Chiedo scusa se mi sono dilungato. A questo punto ho pensato ai migranti e a Salvini (e a tutti quelli peggio di lui).
Perché? Perché ho spesso la sensazione che Salvini tenda a vincere a mani basse nell’opinione pubblica non solo perché, come sostiene il mio amico Enrico Euli, è capace in accordo coi tempi e col mood generale di porre le questioni all’interno di cornici emotive (che sono velocissime e molto efficaci) mentre i suoi avversari tendono a rispondere sul piano delle argomentazioni, lente e poco efficaci e per di più comunque prigioniere delle cornici che l’altro gli ha già posto intorno: chi ascolta capisce le argomentazioni ma ha già la testa orientata in quell’altro modo.

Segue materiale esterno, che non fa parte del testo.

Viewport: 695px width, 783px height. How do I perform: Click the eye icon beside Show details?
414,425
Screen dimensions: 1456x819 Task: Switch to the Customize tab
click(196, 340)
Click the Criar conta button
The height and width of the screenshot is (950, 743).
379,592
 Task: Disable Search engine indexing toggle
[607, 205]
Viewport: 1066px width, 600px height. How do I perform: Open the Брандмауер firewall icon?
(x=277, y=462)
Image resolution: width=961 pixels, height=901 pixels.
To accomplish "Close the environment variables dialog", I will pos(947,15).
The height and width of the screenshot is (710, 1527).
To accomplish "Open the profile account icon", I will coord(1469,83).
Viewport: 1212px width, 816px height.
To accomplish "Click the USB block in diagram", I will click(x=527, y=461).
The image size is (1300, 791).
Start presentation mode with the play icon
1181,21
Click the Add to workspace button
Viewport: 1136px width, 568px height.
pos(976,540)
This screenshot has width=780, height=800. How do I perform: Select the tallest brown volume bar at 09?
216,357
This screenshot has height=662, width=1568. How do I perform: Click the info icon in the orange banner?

Non è solo per questo. È anche perché, come il vecchio dibattito sulla Resistenza, una parte dei suoi avversari ha la coscienza sporca e non può permettersi di mettere le mani nel conflitto sociale, altrimenti verrebbero a galla magagne non da poco (tipo i rapporti Nord-Sud, chi ha creato le guerre, e perfino l’assetto sociale dei nostri paesi), e quindi favorisce una risposta di tipo retorico, tutta centrata sui valori etici (che sono veri, ci mancherebbe), ma che rappresenta
una difesa quasi sempre “statica”, legata ad una visione che ritiene l’antirazzismo soprattutto un valore.
La frase c’era anche nel saggio, non so se avete notato: ho solo sostituito antirazzismo a antifascismo; e la difesa statica è comunque meglio di tutti quei casi in cui le questioni delle migrazioni
sono invece di consegnate all’oblio o alla celebrazione strumentale
di fatti singoli e presentati slegati fra loro, che siano le stragi in mare oppure qualunque altra cosa.
La retorica, l’idea che l’etica si renda evidente da sola e solo per questo debba trionfare immediatamente finisce per lasciare campo libero, invece, a chi nel conflitto sociale non ha paura di mettere le mani. Non siete convinti? Vi ripropongo un brano già citato, rileggetelo pensando che non parli di Resistenza ma di presenza di stranieri fra noi (ci stanno bene anche le ruspe e i campi rom).
Simili rivisitazioni hanno come presupposto e come effetto l’azzeramento del tempo storico, la rimozione o l’occultamento della sostanza di un approccio alla realtà che si pretenda storico, cioè almeno una corretta sistemazione dei fatti lungo un asse cronologico – stabilire il prima, il durante e il dopo –; e, di conseguenza, anche l’azzeramento dei molteplici nessi causali che solo la storicizzazione rende possibili».